Analyse multivariée: nous avons essayé d'associer toutes les variables qui étaient significativement associées à l'utilisation de la contraception dans l'analyse bivariée pour éliminer les facteurs de confusion. Les mêmes critères de l'analyse bivariée étaient appliqués pour affirmer qu'il y a association significative entre les différentes variables.

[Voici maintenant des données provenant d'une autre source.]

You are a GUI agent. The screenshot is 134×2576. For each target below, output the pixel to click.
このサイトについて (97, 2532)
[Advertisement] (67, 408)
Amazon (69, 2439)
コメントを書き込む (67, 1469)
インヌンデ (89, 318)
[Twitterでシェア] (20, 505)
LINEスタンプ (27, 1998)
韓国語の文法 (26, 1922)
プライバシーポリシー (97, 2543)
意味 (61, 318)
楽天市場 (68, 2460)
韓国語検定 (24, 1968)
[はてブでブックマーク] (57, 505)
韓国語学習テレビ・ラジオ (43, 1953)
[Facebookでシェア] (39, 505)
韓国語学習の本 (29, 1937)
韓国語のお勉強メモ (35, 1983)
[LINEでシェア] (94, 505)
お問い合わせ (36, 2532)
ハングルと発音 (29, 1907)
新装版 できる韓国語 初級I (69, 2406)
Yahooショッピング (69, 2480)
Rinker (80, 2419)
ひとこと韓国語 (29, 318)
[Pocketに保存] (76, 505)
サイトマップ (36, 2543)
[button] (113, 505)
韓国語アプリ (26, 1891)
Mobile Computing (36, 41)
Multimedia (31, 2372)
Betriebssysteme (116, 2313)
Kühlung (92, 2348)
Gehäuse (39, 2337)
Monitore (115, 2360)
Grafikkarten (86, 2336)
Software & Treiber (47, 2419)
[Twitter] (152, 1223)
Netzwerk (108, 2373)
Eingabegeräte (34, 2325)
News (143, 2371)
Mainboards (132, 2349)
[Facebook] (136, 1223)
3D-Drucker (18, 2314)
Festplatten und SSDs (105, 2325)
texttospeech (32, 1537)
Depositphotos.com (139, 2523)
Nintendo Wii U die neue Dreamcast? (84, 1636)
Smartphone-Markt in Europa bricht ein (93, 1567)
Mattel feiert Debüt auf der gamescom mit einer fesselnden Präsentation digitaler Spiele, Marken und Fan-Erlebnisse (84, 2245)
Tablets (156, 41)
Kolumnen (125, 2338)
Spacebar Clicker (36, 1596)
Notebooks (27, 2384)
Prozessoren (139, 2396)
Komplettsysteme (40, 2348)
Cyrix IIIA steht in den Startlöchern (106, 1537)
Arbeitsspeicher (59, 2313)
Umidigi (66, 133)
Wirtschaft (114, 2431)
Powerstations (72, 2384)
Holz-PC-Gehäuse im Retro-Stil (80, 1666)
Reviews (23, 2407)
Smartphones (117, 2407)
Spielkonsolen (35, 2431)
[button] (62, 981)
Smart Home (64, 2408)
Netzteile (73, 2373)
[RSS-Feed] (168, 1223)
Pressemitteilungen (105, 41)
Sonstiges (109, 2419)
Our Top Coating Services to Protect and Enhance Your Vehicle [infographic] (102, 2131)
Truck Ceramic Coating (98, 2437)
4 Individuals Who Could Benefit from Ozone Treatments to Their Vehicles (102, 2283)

Les données avaient été encodées sous le logiciel Microsoft Excel 2013, l'analyse était faite à l'aide du logiciel IBM SPSS version 20.

Considération éthique

Le protocole avait obtenu l'approbation du Comité d'éthique du Ministère Provincial de la Santé par son certificat numéro CNES 001/DPSK/129 PM/2019 du 20/04/2019. L'étude avait respecté les règles éthiques durant toute son exécution, par l'utilisation de l'anonymat durant toute l'enquête et l'obtention d'un consentement chez les enquêtées avant de commencer à poser des questions. Toutes les enquêtées ont adhéré librement sans être payées ou influencées par qui que ce soit.

 

 

Résultats Up    Down

Ici, nous présentons les résultats de 402 femmes qui ont répondu correctement à toutes les questions sur les 431 femmes enquêtées parmi lesquelles un taux d'utilisation de la contraception moderne était de 23,9% des cas.

Caractéristiques sociodémographiques des femmes enquêtées

Les enquêtées avaient l'âge moyen de 31,97±7,10 ans avec un minimum de 13 et un maximum de 45 ans. Nos enquêtées étaient pour la grande majorité (83,6%) mariées. Plus de la moitié (62,3%) avaient déjà perdu au moins un enfant (Tableau 1). Par rapport au niveau d'étude de nos enquêtées, moins de la moitié (45,8%) avaient un niveau d'étude secondaire et quelques-unes (19,7%) avaient le niveau primaire et universitaire (Figure 1). Pour ce qui concerne l'occupation (emploi), les commerçantes étaient majoritaires (41%) avec un bon nombre (20,6%) de femmes sans occupation (Figure 2). Notre étude montre une moyenne de 4,77±2,39 enfants pour la parité, avec un minimum d'un enfant et un maximum de 11 enfants. La moyenne d'enfants souhaités par femme était de 6,60± 2,24 enfants avec un revenu mensuel moyen par ménage de 134 759 ± 207 465FC, soit environ 81,6$/ménage.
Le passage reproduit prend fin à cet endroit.